EXERCISE INSTRUCTIONS: Show each line of the listing below that contains the string "coordinates", with matching that is case-sensitive.

[Records from a dataset]
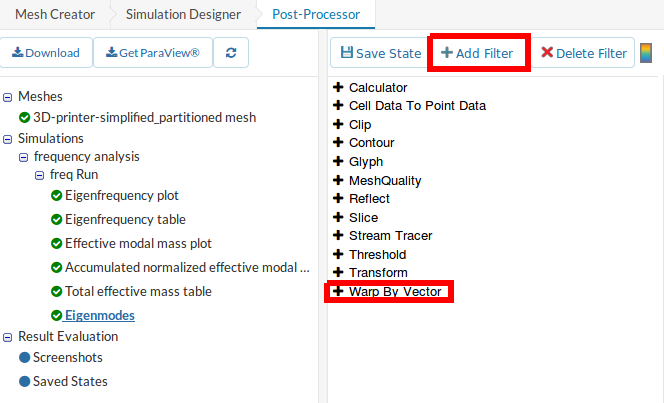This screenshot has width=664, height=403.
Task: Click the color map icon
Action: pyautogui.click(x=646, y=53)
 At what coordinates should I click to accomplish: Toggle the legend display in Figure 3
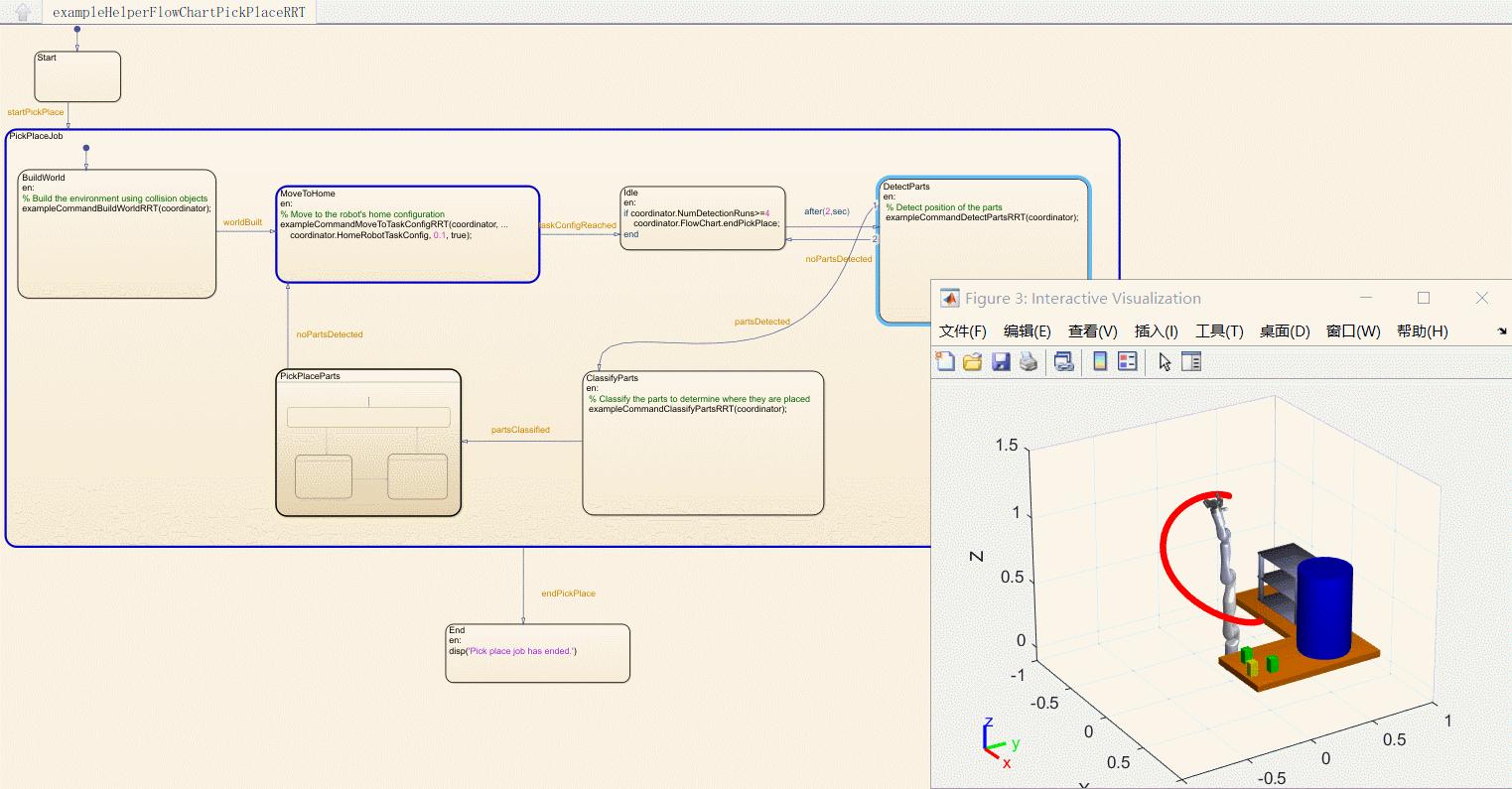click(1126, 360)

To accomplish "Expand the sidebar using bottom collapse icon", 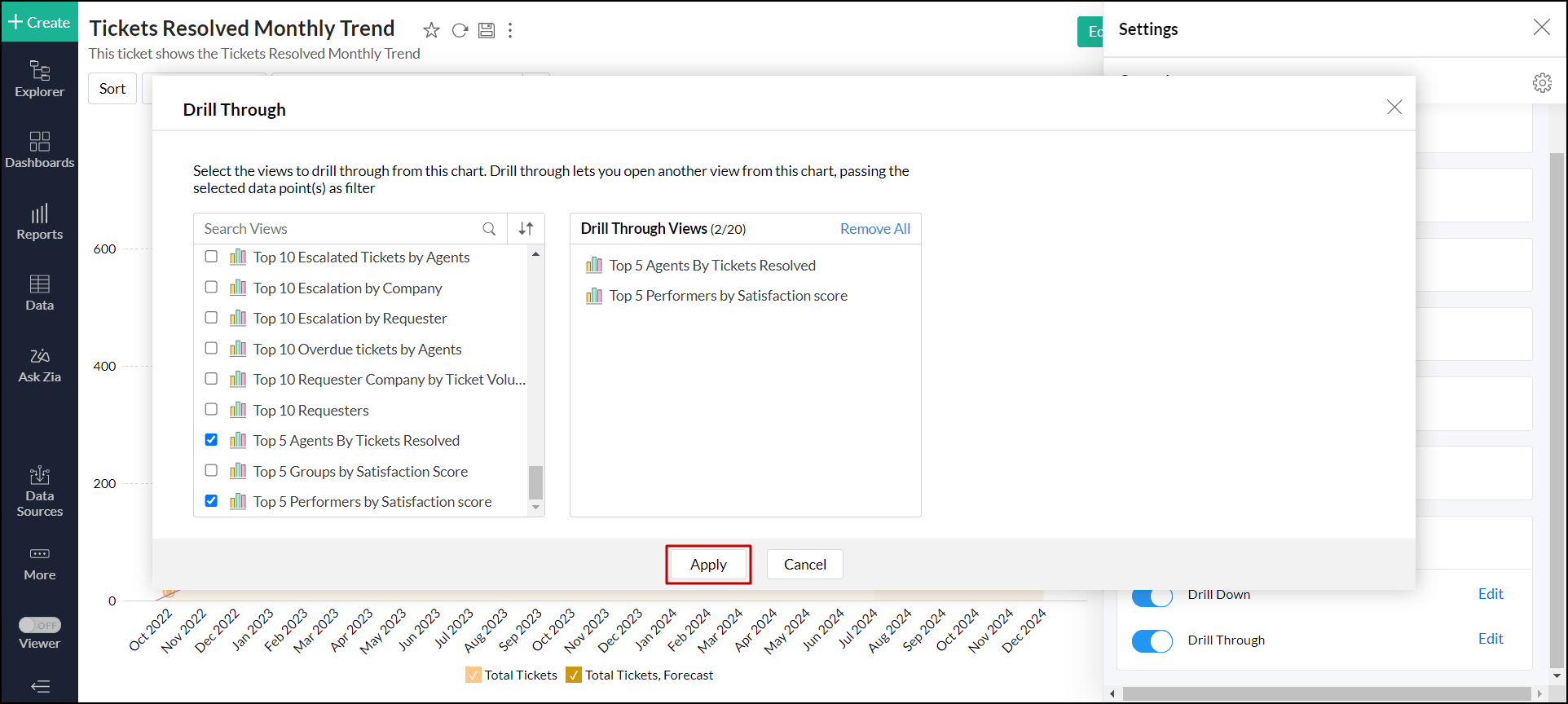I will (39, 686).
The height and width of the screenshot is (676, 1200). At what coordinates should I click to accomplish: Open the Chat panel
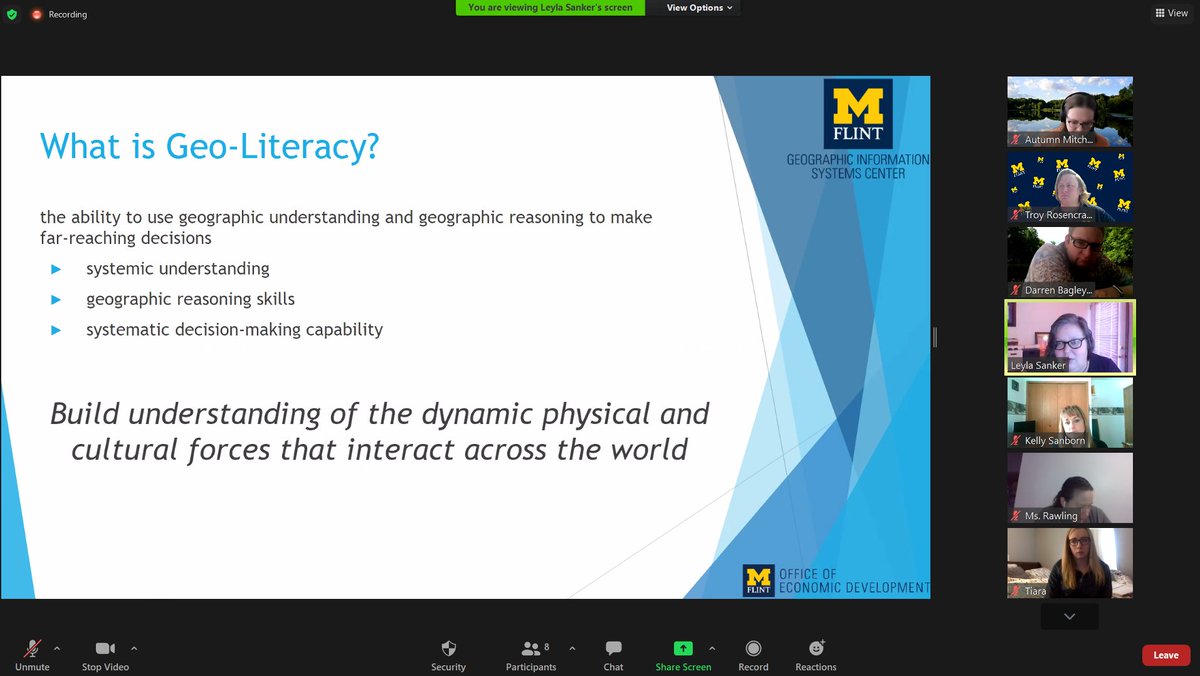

EXPECTED ANSWER:
 At what coordinates should I click to accomplish: Toggle the legend display in Figure 3
The height and width of the screenshot is (676, 1200). At what coordinates should I click to accomplish: Open the Chat panel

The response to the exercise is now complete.